Chaque fois, les marchés financiers annoncent la fin de l’euro. Et chaque fois un miracle se produit, on en compte 3 depuis deux ans. Plus qu’il n’en faut pour être sanctifié ! Car derrière, il y a toujours Mario Draghi. L’histoire commence avec une première phrase en 2011 : the euro is irreversible. Prononcée par les politiques, reprise en boucle depuis, notamment par Mario Draghi, elle figure au-dessus de toutes les têtes. C’est la voute protectrice de toutes nos pensées, celle qui forge nos anticipations de croissance. L’histoire continue avec un deuxième miracle, et là Mario est seul. Nous sommes le 26 juillet 2012, en pleine crise financière espagnole. Mario Draghi annonce que la Banque Centrale Européenne fera whatever it takes, within (its) mandate. Sans bien plus de précision. Depuis, les marchés ont arrêté de désespérer de l’Espagne et lui font confiance, même si elle n’a pas officiellement demandé le soutien de ses partenaires ! Elle a ainsi la baisse des taux sans la contrainte politique de la demande (le beurre et l’argent du beurre) ! Même chose pour l’Italie.

Le troisième miracle s’est produit le 2 mai, quand Mario Draghi qui a annoncé une baisse de 25 points de base, une baisse que tout le monde attendait et jugeait insuffisante, mais a ajouté : we stand ready to act if needed. La déception est devenue attente !

De fait, la récession est là et les baisses de taux n’ont pas vraiment d’effet sur les conditions de crédit aux PME. La courroie de transmission de la politique monétaire paraît sinon cassée, du moins étrangement relâchée. Pour s’expliquer, Mario Draghi montre que les dépôts reviennent dans les banques. Il annonce qu’il va continuer à financer les banques pour qu’elles prêtent aux PME sans s’inquiéter de leur liquidité – il sera là, donc elle sera là. Mais prêter aux banques est une chose, les forcer à prêter aux PME en est une autre, d’autant que les PME ne semblent pas vraiment demander de crédit ! Tout le monde est en effet plus inquiet.

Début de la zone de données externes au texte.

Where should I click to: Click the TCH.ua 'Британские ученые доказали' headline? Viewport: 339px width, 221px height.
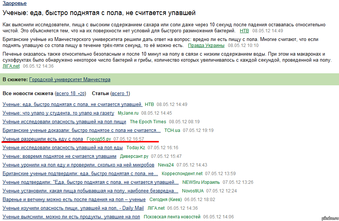pos(81,130)
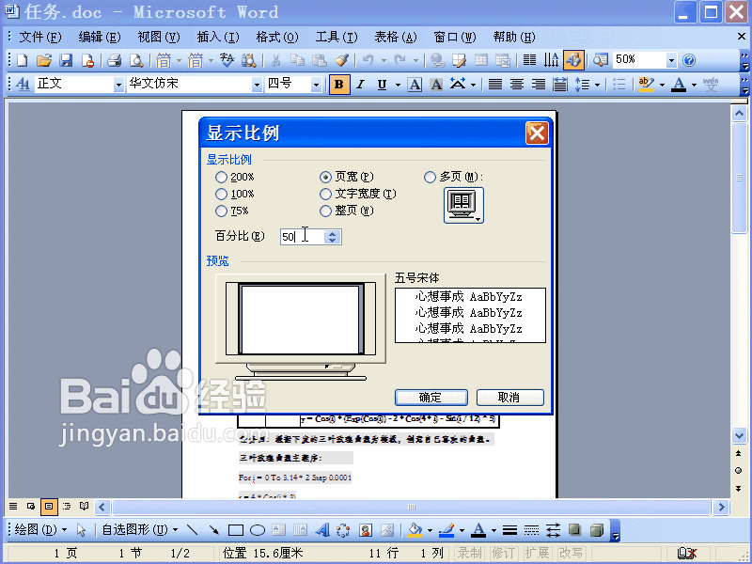Screen dimensions: 752x564
Task: Select the 多页 zoom option
Action: [431, 176]
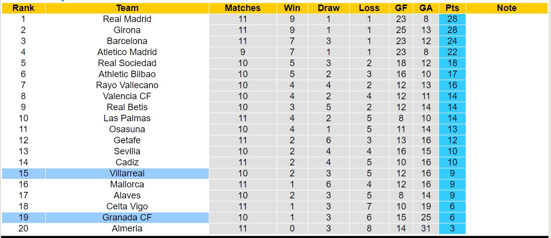
Task: Select the Barcelona team name
Action: pyautogui.click(x=127, y=41)
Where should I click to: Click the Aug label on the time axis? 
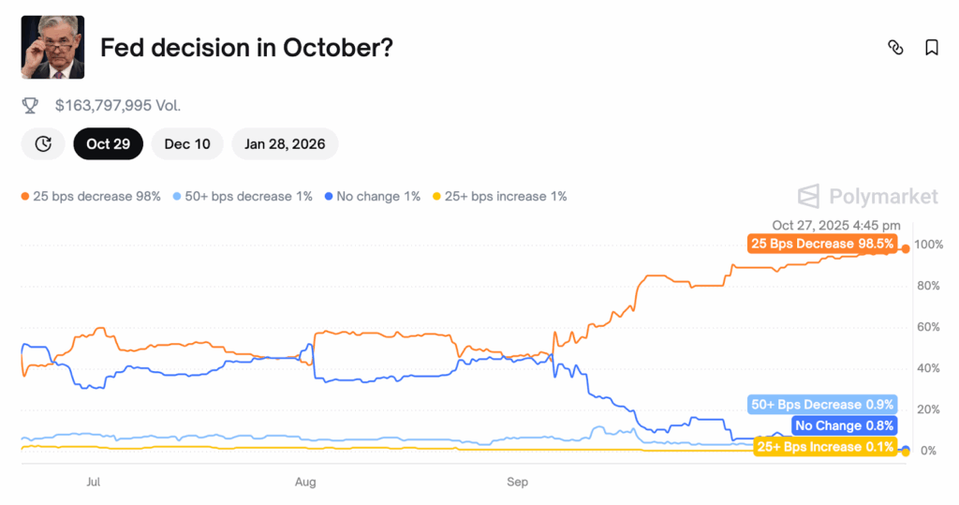pyautogui.click(x=305, y=483)
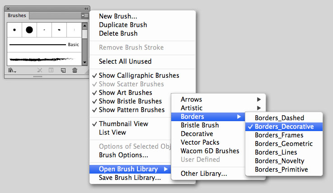This screenshot has width=333, height=193.
Task: Click the Delete Brush trash icon
Action: [75, 71]
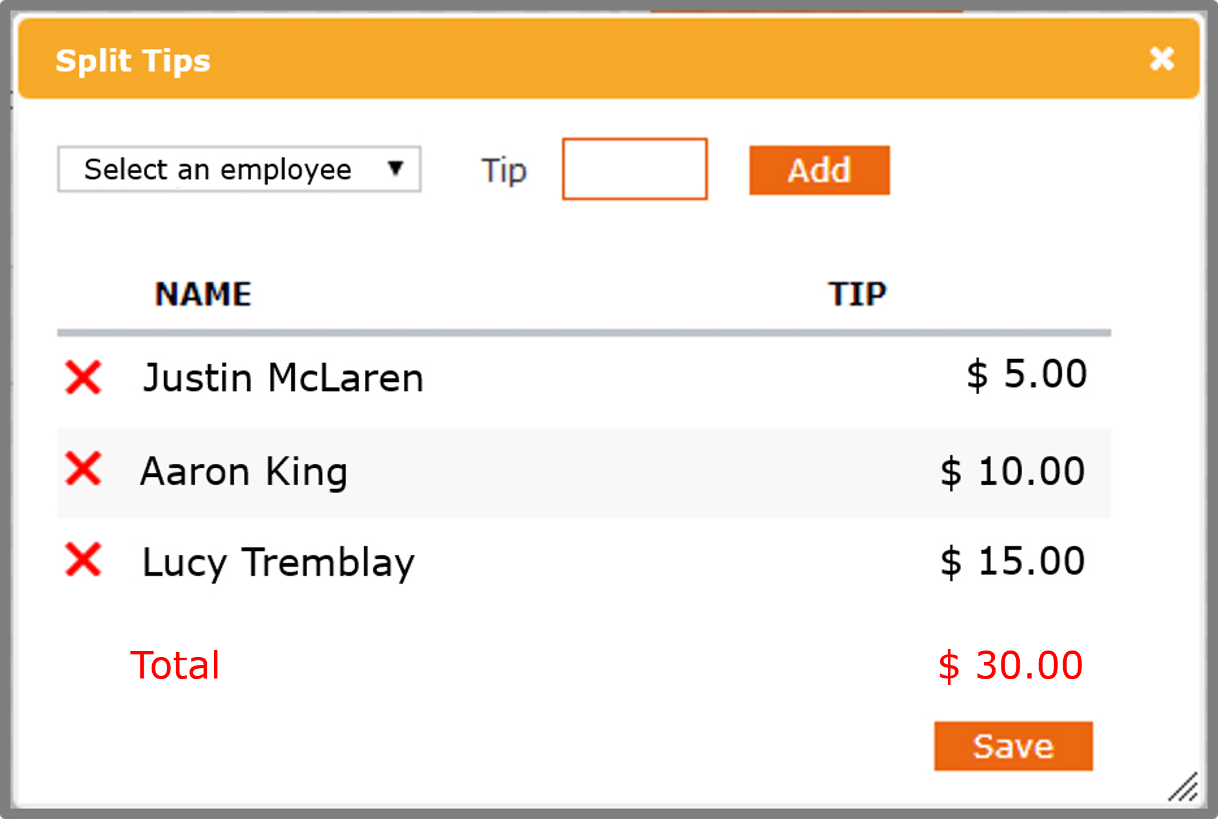
Task: Remove Aaron King from tip split
Action: pos(83,469)
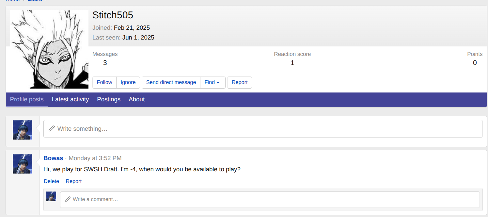Switch to the Latest activity tab
The image size is (488, 217).
70,99
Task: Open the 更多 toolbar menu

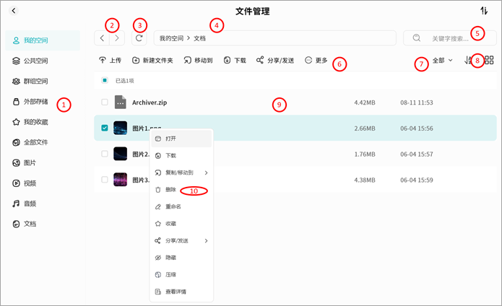Action: click(316, 61)
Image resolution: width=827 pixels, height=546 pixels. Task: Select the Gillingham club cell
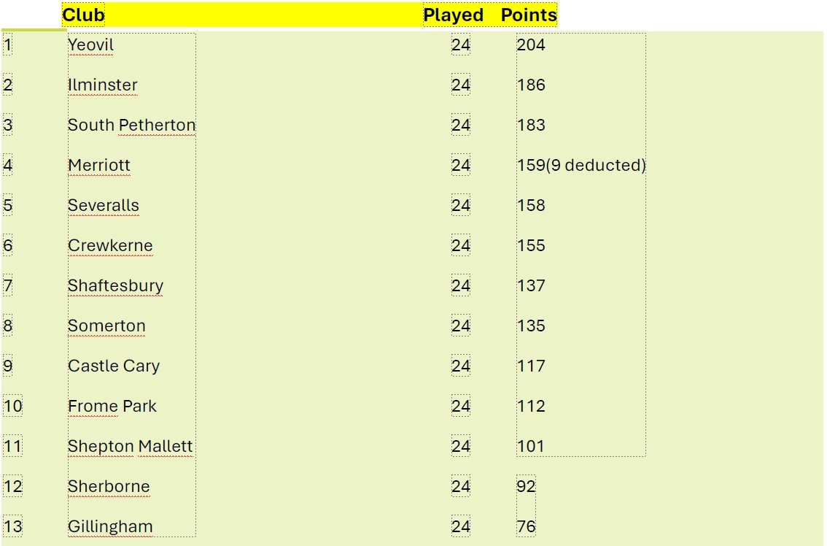(110, 527)
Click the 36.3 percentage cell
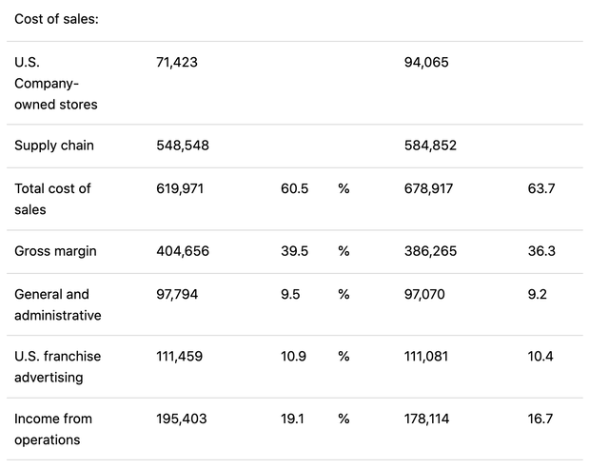The height and width of the screenshot is (468, 609). pyautogui.click(x=541, y=251)
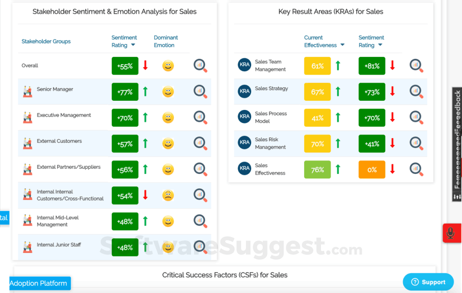Click the red microphone icon
Screen dimensions: 462x293
(x=450, y=233)
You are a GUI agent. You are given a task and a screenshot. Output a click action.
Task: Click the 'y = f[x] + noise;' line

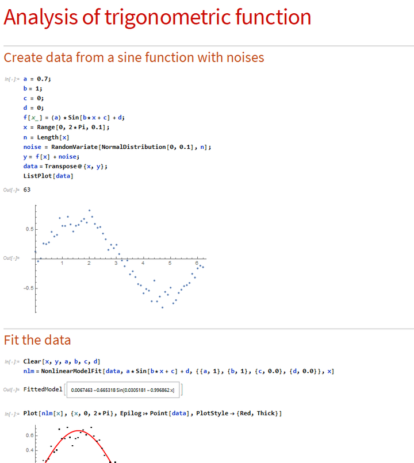point(51,157)
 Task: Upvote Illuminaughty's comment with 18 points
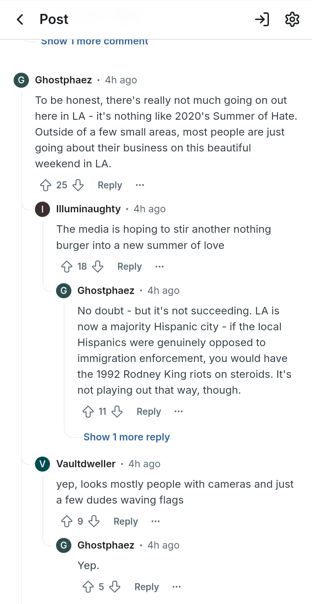pyautogui.click(x=67, y=267)
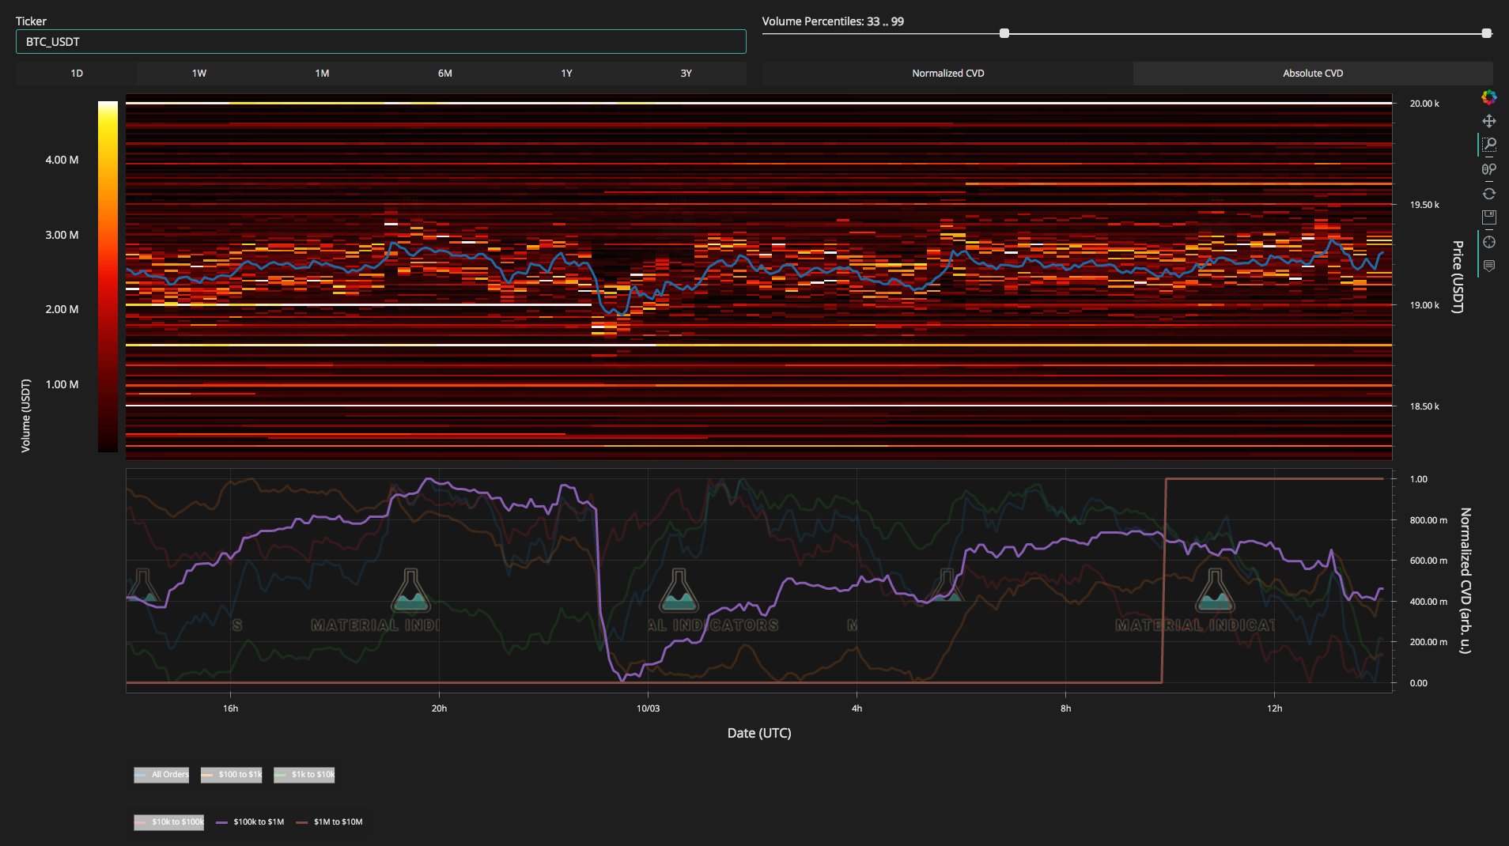Click the Bokeh logo icon
Screen dimensions: 1509x846
[1488, 97]
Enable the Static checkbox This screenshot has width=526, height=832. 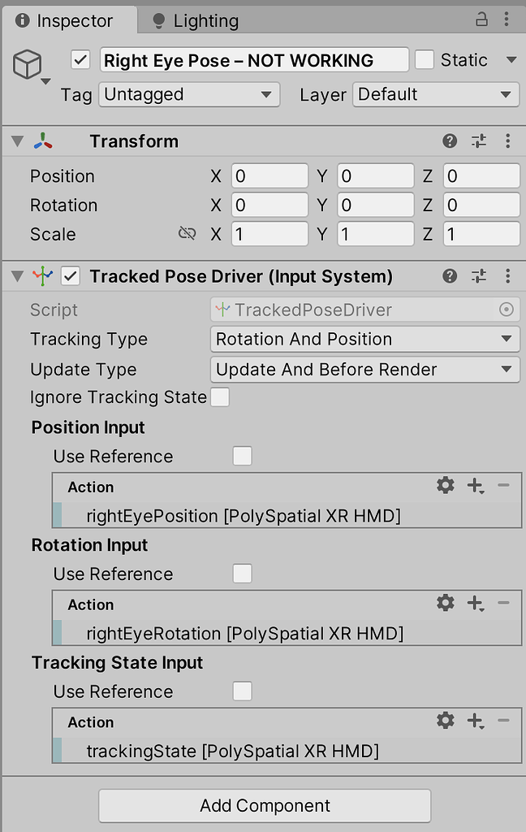click(426, 59)
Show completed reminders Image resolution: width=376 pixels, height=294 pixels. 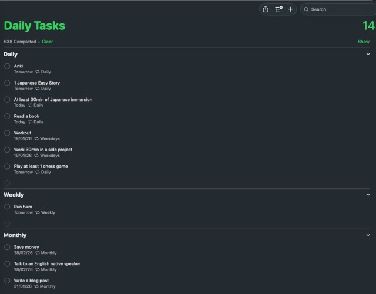364,42
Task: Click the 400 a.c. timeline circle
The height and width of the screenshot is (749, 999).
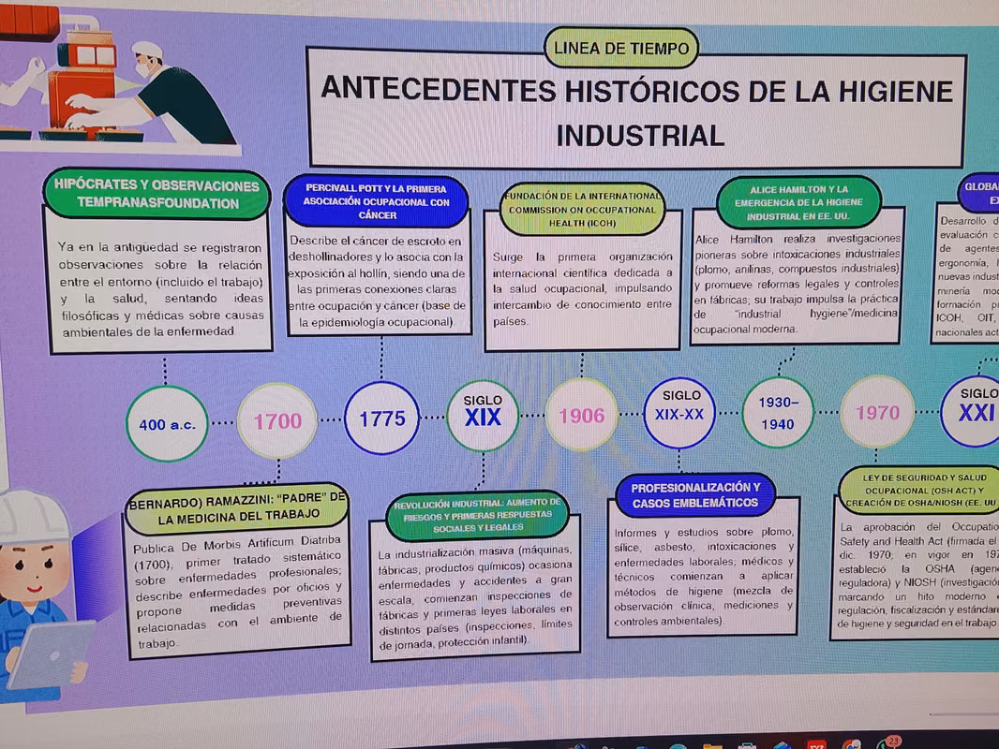Action: (x=167, y=424)
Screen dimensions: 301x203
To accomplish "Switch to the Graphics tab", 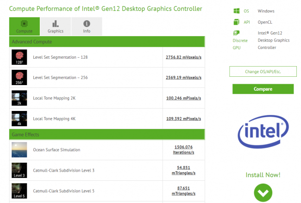I will [x=55, y=26].
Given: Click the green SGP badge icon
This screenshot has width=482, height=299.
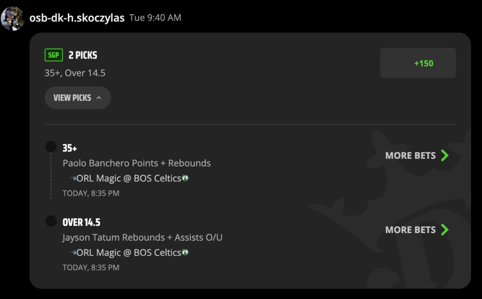Looking at the screenshot, I should (x=54, y=55).
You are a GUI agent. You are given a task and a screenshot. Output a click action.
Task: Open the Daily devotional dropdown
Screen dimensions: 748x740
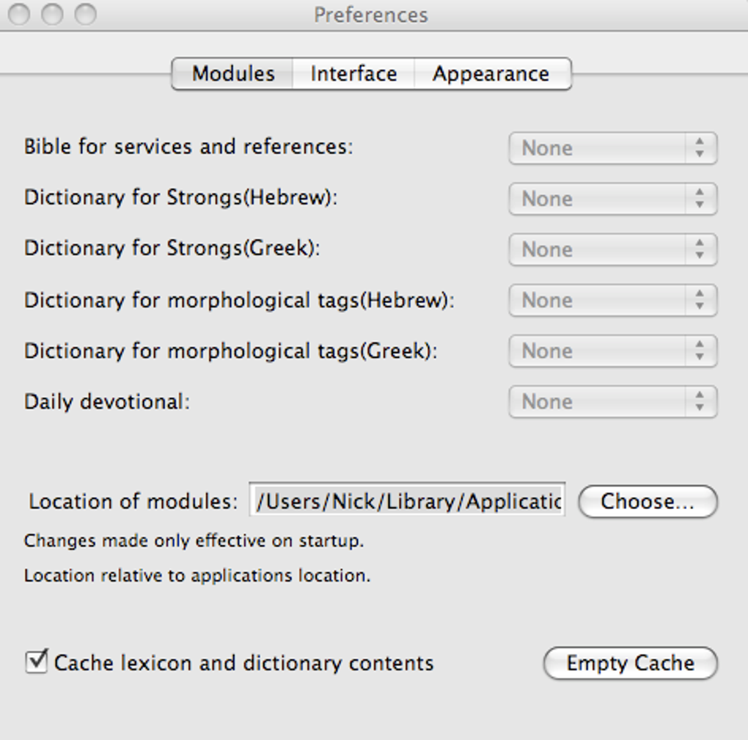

Alors, baisser encore les taux… jusqu’à des dépôts négatifs des banques à la banque centrale pour qu’elles fassent vraiment des crédits moins chers aux PME ? Ou bien, plutôt , collecter les crédits faits aux PME par les banques, les faire évaluer et les faire acheter par des opérateurs de marché ou la Banque européenne d’investissement, quitte à lui faire des financements ! Personne (le patron de la Buba et des politiciens allemands) ne pourra alors dire que la BCE finance les Etats. Mais on pourra toujours dire qu’elle prend plus de risque. Voilà pourquoi elle attend, et Mario avec. Elle attend que la situation se détériore et qu’on lui demande d’être le sapeur-pompier, celui qui va aider les PME et la reprise privée, tandis que les réformes demandées par la Commission (et l’Allemagne) pourront vraiment se mettre en place. Car on sait que les réformes sont toujours négatives à court terme pour la croissance… donc qu’il faut l’aider à repartir, pour que les réformes aient lieu.

Au fond, laisser un peu plus la bride sur le cou à la BCE pour qu’elle finance les banques qui financeront les PME, puis vendront ces crédits à des investisseurs éventuellement soutenus par la BCE, est la seule façon de permettre aux Etats de faire des réformes, puisqu’ils verront qu’un peu de reprise est revenue. Pas direct bien sûr, mais c’est bien le miracle qui nous manque ! Attendons encore.